= Intramembrane protease =

Intramembrane cellular enzymes

Intramembrane proteases (IMPs), also known as intramembrane-cleaving proteases (I-CLiPs), are enzymes that have the property of cleaving transmembrane domains of integral membrane proteins. All known intramembrane proteases are themselves integral membrane proteins with multiple transmembrane domains, and they have their active sites buried within the lipid bilayer of cellular membranes. Intramembrane proteases are responsible for proteolytic cleavage in the cell signaling process known as regulated intramembrane proteolysis (RIP).

Intramembrane proteases are not evolutionarily related to classical soluble proteases, having evolved their catalytic sites by convergent evolution.

Although only recently discovered, intramembrane proteases are of significant research interest because of their major biological functions and their relevance to human disease.

==Classification==
There are four groups of intramembrane proteases, distinguished by their catalytic mechanism:

- Metalloproteases: Site-2 protease (S2P) and S2P-like proteases
- Aspartyl proteases: this group includes presenilin, the active subunit of gamma secretase and signal peptide peptidases (SPPs) and SPP-like proteases, which are distantly related to presenilin but have opposite membrane orientation
- Serine proteases: rhomboid proteases
- Glutamyl proteases: only one example is known, Rce1.

==Structure==
Intramembrane proteases are integral membrane proteins that are polytopic transmembrane proteins with multiple transmembrane helices. Their active sites are located within the transmembrane helices and form an aqueous environment within the hydrophobic lipid bilayer. Most intramembrane proteases are thought to function as monomers, with the notable exception of presenilin which is active only in the gamma-secretase protein complex.

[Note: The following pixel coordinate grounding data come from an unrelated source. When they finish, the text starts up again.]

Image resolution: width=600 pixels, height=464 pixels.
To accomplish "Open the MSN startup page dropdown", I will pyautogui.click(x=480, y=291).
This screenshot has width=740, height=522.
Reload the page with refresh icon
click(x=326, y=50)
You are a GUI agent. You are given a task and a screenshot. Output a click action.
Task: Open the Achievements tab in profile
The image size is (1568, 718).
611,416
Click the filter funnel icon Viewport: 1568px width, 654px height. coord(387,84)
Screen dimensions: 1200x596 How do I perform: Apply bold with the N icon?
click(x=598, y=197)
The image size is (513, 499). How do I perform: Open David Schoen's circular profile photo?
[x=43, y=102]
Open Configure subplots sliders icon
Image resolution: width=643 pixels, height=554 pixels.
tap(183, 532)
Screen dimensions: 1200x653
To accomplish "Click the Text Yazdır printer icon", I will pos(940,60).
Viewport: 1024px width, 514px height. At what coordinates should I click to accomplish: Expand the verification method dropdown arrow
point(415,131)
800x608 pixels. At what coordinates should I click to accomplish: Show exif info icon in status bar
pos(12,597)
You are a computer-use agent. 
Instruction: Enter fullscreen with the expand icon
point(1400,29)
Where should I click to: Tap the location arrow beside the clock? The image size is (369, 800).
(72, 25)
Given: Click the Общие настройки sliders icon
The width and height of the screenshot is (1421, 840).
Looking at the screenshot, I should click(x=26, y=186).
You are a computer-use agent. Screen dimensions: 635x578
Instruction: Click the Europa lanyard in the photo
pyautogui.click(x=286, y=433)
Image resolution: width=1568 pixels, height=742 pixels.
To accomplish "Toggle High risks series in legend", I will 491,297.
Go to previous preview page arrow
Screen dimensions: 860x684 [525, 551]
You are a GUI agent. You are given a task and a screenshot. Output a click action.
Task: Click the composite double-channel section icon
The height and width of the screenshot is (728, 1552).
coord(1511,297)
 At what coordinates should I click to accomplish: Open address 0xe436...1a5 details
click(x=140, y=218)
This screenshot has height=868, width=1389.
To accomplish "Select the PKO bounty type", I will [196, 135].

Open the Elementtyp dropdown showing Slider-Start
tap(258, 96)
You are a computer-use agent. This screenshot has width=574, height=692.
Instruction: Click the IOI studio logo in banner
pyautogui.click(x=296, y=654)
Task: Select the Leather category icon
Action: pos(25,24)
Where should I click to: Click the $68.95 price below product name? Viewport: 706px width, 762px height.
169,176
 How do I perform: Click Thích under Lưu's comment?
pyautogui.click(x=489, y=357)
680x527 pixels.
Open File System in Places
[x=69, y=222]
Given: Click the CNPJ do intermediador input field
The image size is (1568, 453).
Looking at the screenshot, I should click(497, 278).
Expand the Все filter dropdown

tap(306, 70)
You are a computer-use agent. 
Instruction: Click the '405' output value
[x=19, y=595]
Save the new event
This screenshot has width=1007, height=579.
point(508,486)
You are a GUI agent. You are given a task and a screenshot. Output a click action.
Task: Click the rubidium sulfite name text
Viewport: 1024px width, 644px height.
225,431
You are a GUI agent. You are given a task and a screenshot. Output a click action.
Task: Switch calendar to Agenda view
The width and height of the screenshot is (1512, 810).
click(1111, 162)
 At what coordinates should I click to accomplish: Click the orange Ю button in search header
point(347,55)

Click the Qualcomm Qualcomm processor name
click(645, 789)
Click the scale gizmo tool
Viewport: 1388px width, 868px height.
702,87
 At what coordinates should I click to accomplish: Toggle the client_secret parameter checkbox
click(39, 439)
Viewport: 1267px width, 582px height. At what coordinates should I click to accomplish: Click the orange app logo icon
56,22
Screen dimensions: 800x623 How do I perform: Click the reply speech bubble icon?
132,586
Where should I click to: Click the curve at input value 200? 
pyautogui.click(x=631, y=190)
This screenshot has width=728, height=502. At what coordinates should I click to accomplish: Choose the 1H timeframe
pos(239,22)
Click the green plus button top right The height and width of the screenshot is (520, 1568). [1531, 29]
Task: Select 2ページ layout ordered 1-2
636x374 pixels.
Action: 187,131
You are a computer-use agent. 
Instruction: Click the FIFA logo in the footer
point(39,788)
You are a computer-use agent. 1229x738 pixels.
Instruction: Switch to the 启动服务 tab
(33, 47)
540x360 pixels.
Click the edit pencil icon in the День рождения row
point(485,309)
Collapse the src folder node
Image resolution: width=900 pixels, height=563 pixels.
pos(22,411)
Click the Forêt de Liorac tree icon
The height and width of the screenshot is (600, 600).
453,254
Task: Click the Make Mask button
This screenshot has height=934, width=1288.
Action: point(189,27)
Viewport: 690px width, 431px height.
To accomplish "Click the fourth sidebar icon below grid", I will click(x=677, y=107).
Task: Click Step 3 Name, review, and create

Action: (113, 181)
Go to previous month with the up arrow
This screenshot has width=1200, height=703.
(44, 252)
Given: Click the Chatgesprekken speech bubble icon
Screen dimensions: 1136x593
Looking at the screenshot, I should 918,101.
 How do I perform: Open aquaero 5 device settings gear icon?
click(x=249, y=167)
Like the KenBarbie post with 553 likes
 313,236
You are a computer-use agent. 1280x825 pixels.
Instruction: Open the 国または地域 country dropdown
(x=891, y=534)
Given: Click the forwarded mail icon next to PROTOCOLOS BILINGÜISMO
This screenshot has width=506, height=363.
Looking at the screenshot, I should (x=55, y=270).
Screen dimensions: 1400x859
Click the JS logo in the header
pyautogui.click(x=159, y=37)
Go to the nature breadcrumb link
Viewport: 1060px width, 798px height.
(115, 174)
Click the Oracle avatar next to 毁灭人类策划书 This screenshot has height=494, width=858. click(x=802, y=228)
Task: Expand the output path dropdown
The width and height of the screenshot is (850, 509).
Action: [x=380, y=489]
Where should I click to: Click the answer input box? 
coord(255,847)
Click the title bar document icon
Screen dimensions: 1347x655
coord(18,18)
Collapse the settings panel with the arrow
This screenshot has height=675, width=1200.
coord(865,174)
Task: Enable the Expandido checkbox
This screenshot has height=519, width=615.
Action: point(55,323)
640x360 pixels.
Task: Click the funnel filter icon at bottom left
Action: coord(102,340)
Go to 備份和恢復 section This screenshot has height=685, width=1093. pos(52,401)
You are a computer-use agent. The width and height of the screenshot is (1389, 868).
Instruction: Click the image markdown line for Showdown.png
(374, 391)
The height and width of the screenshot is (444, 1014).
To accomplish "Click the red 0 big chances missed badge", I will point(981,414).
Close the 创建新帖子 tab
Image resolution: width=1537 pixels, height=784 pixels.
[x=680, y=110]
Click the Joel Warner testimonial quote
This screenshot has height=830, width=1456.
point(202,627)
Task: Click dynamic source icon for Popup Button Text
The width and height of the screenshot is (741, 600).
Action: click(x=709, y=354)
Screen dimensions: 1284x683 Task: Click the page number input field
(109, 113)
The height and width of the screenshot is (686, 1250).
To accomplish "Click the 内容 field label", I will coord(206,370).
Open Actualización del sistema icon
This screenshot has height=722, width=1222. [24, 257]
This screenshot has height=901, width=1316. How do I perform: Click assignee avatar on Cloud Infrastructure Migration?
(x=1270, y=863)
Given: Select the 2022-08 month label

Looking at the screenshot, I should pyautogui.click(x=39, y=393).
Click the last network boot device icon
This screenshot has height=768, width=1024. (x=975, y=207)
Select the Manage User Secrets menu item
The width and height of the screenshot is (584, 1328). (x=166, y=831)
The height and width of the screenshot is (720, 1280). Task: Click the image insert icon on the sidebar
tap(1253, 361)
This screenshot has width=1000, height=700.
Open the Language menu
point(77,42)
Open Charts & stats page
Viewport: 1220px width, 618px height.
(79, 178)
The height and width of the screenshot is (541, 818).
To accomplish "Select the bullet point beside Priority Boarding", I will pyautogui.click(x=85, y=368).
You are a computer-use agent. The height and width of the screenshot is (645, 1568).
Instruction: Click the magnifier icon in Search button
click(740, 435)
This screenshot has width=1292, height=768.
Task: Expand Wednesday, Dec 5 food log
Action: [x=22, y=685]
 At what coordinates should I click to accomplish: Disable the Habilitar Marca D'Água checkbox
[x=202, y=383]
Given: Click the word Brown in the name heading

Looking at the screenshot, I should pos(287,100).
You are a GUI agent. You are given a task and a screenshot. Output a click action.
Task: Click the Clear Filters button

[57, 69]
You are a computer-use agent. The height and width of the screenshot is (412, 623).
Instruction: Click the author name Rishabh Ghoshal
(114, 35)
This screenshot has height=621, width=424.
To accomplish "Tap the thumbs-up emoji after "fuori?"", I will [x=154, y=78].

Examples of all four groups of intramembrane proteases have been structurally characterized by X-ray crystallography or cryo-electron microscopy.

==Enzymatic activity==
Three of the four groups of intramembrane proteases cleave their substrates within transmembrane domains and the scissile bond is located inside the membrane. The remaining group, Rce1 glutamyl proteases, cleaves the C-terminus of CAAX proteins. The kinetics of intramembrane proteases are generally slower than soluble proteases. Substrate specificity is not well understood and varies significantly between enzymes, with the gamma-secretase complex in particular known for its substrate promiscuity. Both rhomboid protease and gamma-secretase have been reported to have an unusual substrate recognition mechanism by distinguishing substrates from non-substrates only after forming a protein complex, giving rise to their slow enzyme kinetics.

==Distribution==
Intramembrane proteases are found in all domains of life, and all four groups are widely distributed. In eukaryotes, all membrane-bound organelles except peroxisomes have at least one intramembrane protease.

==Discovery==
Although soluble proteases are among the earliest and best characterized enzymes, intramembrane proteases were discovered relatively recently. Intramembrane proteolysis was proposed in the 1990s by researchers studying Alzheimer's disease, such as Dennis Selkoe, as a possible mechanism for the processing of amyloid precursor protein. The possibility of hydrolysis occurring within the hydrophobic membrane was initially controversial. The first intramembrane protease to be experimentally identified was site-2 protease in 1997.